## WORK REQUEST
Go through the entries, filter for the word "agent", and copy every line that has it.
***** EXTRACTED INFORMATION *****
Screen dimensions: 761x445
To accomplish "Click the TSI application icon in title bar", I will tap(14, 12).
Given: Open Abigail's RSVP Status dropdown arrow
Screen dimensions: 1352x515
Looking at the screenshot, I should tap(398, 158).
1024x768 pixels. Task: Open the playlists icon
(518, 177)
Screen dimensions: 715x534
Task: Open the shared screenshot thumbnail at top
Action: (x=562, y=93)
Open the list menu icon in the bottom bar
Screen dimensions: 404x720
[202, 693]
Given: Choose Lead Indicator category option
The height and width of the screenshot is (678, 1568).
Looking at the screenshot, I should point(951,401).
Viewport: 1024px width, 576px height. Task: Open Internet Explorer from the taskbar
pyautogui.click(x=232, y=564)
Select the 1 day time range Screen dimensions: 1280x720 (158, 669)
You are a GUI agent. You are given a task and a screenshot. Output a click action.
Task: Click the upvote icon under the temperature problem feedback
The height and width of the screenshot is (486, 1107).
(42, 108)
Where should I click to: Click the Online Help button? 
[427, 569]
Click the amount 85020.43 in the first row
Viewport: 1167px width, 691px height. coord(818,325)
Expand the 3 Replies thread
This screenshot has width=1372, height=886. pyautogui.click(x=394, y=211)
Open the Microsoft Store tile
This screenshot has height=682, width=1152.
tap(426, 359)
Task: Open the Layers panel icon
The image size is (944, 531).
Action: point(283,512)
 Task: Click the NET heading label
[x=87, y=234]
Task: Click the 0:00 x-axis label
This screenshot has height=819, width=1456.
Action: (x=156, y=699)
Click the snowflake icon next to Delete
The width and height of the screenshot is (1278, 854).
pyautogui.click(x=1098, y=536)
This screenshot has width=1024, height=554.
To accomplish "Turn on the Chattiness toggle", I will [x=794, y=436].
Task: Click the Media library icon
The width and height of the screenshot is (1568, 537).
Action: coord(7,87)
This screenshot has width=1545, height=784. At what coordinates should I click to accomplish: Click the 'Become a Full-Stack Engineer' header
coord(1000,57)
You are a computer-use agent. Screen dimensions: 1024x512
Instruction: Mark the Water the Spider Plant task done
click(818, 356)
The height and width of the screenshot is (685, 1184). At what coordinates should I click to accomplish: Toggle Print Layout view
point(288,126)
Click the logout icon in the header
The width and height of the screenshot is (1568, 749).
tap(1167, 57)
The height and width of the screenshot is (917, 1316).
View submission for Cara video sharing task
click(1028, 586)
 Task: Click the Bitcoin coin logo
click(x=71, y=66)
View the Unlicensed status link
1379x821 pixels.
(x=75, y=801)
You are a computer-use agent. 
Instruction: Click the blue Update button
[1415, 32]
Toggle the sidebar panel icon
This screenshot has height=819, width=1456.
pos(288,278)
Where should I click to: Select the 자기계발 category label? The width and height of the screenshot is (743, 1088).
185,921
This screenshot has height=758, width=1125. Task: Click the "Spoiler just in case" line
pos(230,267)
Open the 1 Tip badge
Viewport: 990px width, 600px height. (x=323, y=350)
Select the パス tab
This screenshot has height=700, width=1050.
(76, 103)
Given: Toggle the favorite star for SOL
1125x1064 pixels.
*****
## EXERCISE ANSWER
You are a GUI agent. You are given a task and a screenshot. Output a click action.
You are a computer-use agent. Screen dimensions: 1024x512
You are a computer-use agent. 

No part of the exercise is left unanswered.